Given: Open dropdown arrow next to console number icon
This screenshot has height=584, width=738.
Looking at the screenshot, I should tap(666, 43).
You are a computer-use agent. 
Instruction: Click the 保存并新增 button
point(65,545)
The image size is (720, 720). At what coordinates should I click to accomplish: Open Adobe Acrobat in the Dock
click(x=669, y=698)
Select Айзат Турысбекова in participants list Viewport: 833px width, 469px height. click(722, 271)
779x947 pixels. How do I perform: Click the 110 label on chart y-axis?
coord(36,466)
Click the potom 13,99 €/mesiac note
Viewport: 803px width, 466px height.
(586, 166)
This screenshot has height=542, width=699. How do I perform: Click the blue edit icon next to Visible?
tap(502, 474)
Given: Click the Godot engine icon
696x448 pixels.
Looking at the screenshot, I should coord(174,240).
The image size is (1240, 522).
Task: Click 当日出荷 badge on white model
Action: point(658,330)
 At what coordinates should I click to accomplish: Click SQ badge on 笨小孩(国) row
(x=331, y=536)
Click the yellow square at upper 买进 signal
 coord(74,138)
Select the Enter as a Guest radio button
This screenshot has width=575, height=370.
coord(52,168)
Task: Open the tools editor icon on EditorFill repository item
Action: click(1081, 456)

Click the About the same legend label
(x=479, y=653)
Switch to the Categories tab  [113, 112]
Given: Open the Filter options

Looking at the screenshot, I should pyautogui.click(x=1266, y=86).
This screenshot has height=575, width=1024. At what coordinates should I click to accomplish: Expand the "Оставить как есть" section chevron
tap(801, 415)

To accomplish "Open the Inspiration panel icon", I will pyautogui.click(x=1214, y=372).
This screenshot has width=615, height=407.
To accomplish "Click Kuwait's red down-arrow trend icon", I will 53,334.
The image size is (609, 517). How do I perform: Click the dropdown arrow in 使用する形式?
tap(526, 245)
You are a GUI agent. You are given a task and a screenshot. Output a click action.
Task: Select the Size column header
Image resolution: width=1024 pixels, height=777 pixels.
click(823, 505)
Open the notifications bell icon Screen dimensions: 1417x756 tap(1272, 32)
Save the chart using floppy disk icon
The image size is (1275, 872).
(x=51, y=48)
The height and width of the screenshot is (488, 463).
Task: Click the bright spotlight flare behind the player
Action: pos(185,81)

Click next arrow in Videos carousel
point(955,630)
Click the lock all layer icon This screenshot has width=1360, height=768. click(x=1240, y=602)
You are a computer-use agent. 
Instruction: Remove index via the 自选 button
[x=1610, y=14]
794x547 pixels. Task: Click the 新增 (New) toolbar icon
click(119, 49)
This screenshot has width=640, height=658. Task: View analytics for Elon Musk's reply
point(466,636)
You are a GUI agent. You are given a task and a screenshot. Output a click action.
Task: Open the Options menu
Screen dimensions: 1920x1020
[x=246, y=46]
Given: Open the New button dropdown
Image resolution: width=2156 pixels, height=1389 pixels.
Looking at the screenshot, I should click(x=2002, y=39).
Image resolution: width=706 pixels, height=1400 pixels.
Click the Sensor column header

= = =

INSTRUCTIONS FOR THE TASK:
Search the data above for the word "will" and show every line that has it.

EXERCISE OUTPUT:
To accomplish "Open the Inspiration panel icon", I will pyautogui.click(x=1214, y=372).
To accomplish "Click Kuwait's red down-arrow trend icon", I will 53,334.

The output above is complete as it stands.